Just joined this forum (been a home haunter for nearly 20 years)...and just got back from NHC in PA. Great to spend time surrounded by folks with equally warped minds! If you've never attended, its worth the trip. They have a Halloween University - (seminars and classes) that you'll need to bring 2 other people with you just to cover all the classes! Personally I took 4 classes on Saturday... the one that really rocked was "Trauma 101" by Steve Siegelbaum!!! Just awesome!
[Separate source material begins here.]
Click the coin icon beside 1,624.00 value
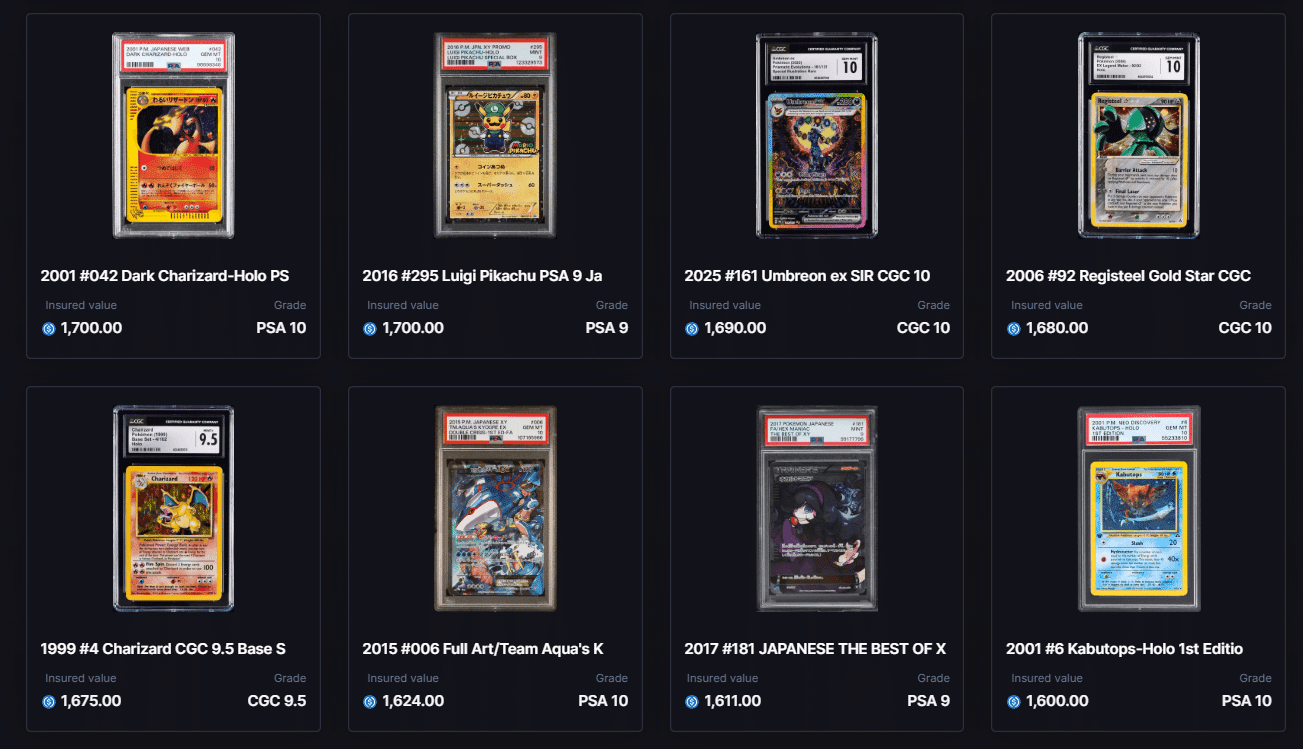coord(370,702)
The other 3 were great, (and convinced me NOT to go pro!), and Darlene Bobich's "Trash to Terror" is where I heard about this forum.
Anyway, HI ALL! Halloween 's Comin' !


----------



## Denhaunt (Aug 18, 2006)

Welcome to the fun! I wonder if I met you there? Did you stop by the Hauntcast booth?


----------



## Evil Queen (Mar 8, 2008)




----------



## MoldyCoffin (May 5, 2010)

I spent time at EVERY booth! All day Friday, half of Saturday...then had to return to reality!


----------



## MoldyCoffin (May 5, 2010)

thx


----------



## Goblin (Jun 3, 2009)




----------



## Frighteners Entertainment (Jan 24, 2006)

glad to have you here


----------



## Joiseygal (Sep 3, 2008)

Welcome MoldyCoffin. I'm glad you joined the forum  I went to the NHC on Sunday. This is a great forum and you will find so many talented people and I am looking forward to seeing pictures of your haunt.


----------



## fick209 (Aug 31, 2009)

Welcome to the forum!


----------



## SPOOKY J (Nov 20, 2009)

Hello and Welcome!


----------



## Hauntiholik (May 17, 2006)

Welcome to HauntForum!


----------



## debbie5 (Mar 2, 2007)

Welcome..we are all pretty trashy here. Nice to know our rep is growing. Do you have your Curbie's membership card yet??


----------



## ScreamingScarecrow (Oct 1, 2008)

ScreamingScarecrow Screams&#8230;


----------



## MoldyCoffin (May 5, 2010)

THX! I guess I've been secluded from this great community for too long, due to my ONE GREAT FEAR...the Internet!
Nice to be among friends and a communal warped mind! :ninja:


----------



## Spooky1 (Aug 25, 2008)

Welcome, Roxy and I were at the NHC on Saturday also. There's a seperate thread for NHC pictures if you tooks some pics you'd like to post.


----------



## Howlinmadjack (Jul 20, 2009)

Welcome to the forum MoldyCoffin, yes we are a communal warped mind, would you like some kool-aid...


----------



## The Evil Queen (May 8, 2010)

*I was there!*

Dude... I was in that class! I was the chick who left early to go donate blood! Which one were you?


----------



## MoldyCoffin (May 5, 2010)

*Oh, Yeah! Hawaiin Hauntress!*

I was the guy in the back talkin' about using bamboo...I thought it was appropriately wierd that :devil:they held a blood drive during the NHC! :devil:


----------



## scareme (Aug 29, 2006)

Welcome to the HauntForum. We'll see what we can do about that mold problem for you. (By the way, like youe taste in avatars)


----------